>>>
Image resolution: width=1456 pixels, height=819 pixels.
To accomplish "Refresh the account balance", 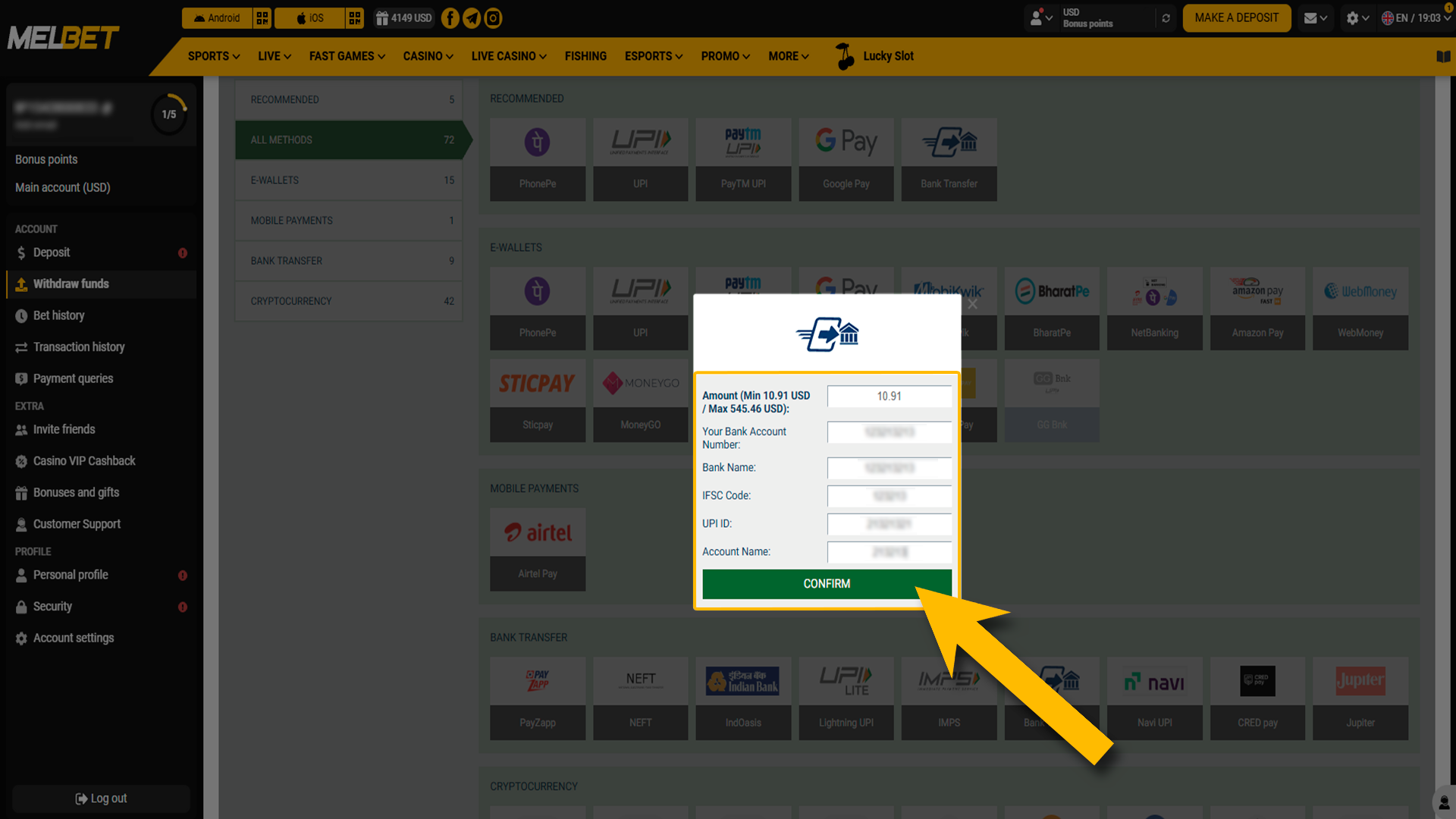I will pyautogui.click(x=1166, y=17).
<<<
>>>
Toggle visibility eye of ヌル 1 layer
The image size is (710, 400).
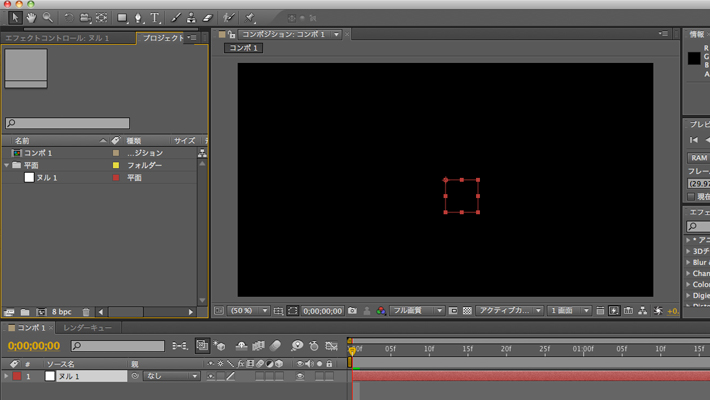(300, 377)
<<<
▸ **Exercise requirements**
Copy out every line from the entries above that contains the word "width".

▸ **Result for this task**
Image resolution: width=1456 pixels, height=819 pixels.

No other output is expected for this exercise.